A memória traz consigo, devido à sua própria natureza, uma ambiguidade que não deixa de assombrar a vida espiritual dos homens. Toda a vida espiritual tem uma dimensão de rememoração, de anamnese, onde o exercício da reminiscência liga o sujeito ao fio condutor de uma tradição. O exercício memorial, porém, pode constituir um fascínio de tal modo poderoso que desliga o homem da sua própria viagem, e esta é sempre um estar no presente, uma atenção plena e total ao puro acontecer no aqui e no agora.

sexta-feira, 18 de novembro de 2016

Poemas do Viandante (590)

Jesús María Cormán - 5.8 Richter scale (2001)

590. poeiras sobre poeiras

poeiras sobre poeiras
erguem-se
ao som
de um violino
e tudo ondula
na onda sonora
de uma sequência
ordenada
ao ritmo
da escala de richter

(22/10/2016)

quinta-feira, 17 de novembro de 2016

Acerca da definição

Albert Porta - Book of Definitions (1978)

Uma das inclinações mais notáveis do espírito humano é a de se entregar ao trabalho da definição. Definir significa antes de mais limitar. Assinalado um território assim limitado, passa-se ao processo da sua caracterização para lhe dar um sentido. Contudo, nesta tarefa que está na base da filosofia e da ciência há um tal estreitamento do horizonte que o mesmo espírito sente toda a definição como um produto estranho e, em última análise, ameaçador. É por isso que a vida espiritual é uma revolta contínua contra a definição, uma guerra sem parar do espírito consigo mesmo, contra aquilo que nele é tendência mórbida e inelutável para a limitação.

quarta-feira, 16 de novembro de 2016

Haikai do Viandante (305)

Benvenuto Benvenuti - Cipresse e colombe (194)

pombas e ciprestes
murmuram ao cair noite
vento e solidão

terça-feira, 15 de novembro de 2016

Pastores sem ovelhas

Pére Pruna - O Bom Pastor (1950-55)

No epíteto de Bom Pastor não emerge apenas a bondade como traço de carácter ou como qualidade técnica na condução do rebanho. Surge também a ideia de rebanho. O problema que se coloca às religiões do Livro - nomeadamente, ao Cristianismo - é que vivemos numa época em que os homens deixaram de se compreender como ovelhas de um rebanho. Este é o drama das igrejas cristãs e o terror dos clérigos muçulmanos. Que fazer com homens que dispensam pastores? Estarão eles condenados a uma vida destituída de relação com o espiritual? Nada aponta nesse sentido. Pelo contrário. O que os homens de hoje em dia dispensam não é a vida do espírito, mas o serem transformados em eternas crianças - em ovelhas de um rebanho - entregues à guarda de pastores que, muitas vezes, estão longe de serem bons. Pensar por si mesmo, essa injunção do Iluminismo, não é uma revolta contra o espírito, mas um novo fundamento de uma vida espiritual mais plena, mais profunda e mais comprometida.

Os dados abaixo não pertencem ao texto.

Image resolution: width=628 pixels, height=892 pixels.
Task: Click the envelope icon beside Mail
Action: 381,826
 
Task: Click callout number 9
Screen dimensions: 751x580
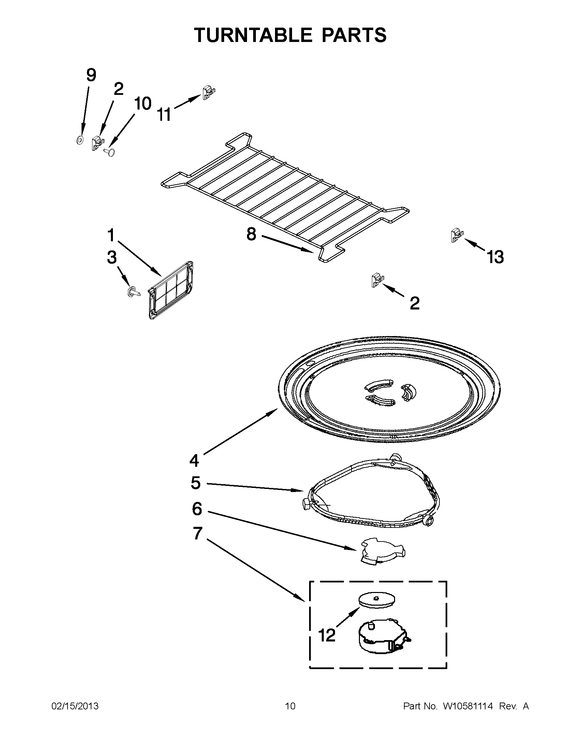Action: (91, 75)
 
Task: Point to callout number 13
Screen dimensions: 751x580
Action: (495, 257)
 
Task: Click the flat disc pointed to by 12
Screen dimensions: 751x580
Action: (376, 600)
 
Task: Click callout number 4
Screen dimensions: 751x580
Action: (194, 460)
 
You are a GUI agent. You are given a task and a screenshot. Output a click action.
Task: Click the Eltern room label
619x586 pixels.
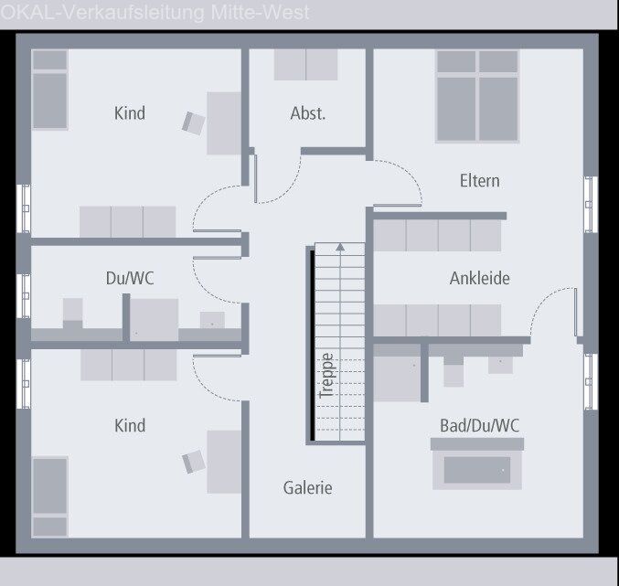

segunda-feira, 14 de novembro de 2016

Poemas do Viandante (589)

Jesús María Cormán - 2.3 Richter scale (2001)

589. treme a terra

                treme a terra
na leveza
escura do espaço
                oscila no ócio
da eternidade
                se grãos de areia
deslizam
pelos dedos
                vazios
e
                vacilantes de deus

(22/10/2016)

domingo, 13 de novembro de 2016

Tagarelice

Federico Zandomeneghi - Bavardage

Um dos grandes obstáculos ao desenvolvimento da vida do espírito, seja em que dimensão for que esta se manifesta, é a tagarelice. Esta é muito mais do que um assunto e um vício de grupos de pessoas que assim se ocupam na vida privada. A tagarelice é a essência da esfera pública. Mesmo os assuntos sérios e decisivos da vida das comunidades transformam-se, na esfera pública, num exercício onde os tagarelas se exibem e dominam a paisagem social. O pior da tagarelice, porém, não se encontra aí. O pior é a tagarelice íntima que a consciência de cada um empreende consigo mesma. Esta tagarelice íntima, mãe de todas as outras, é o sinal de uma doença do espírito, que se cinde para empreender consigo mesmo uma conversação fútil e sem fim, um exercício de distracção e de alienação, de perda na mais pura errância. 

sábado, 12 de novembro de 2016

O destino

Juan Antonio Mañas - El destino (2000)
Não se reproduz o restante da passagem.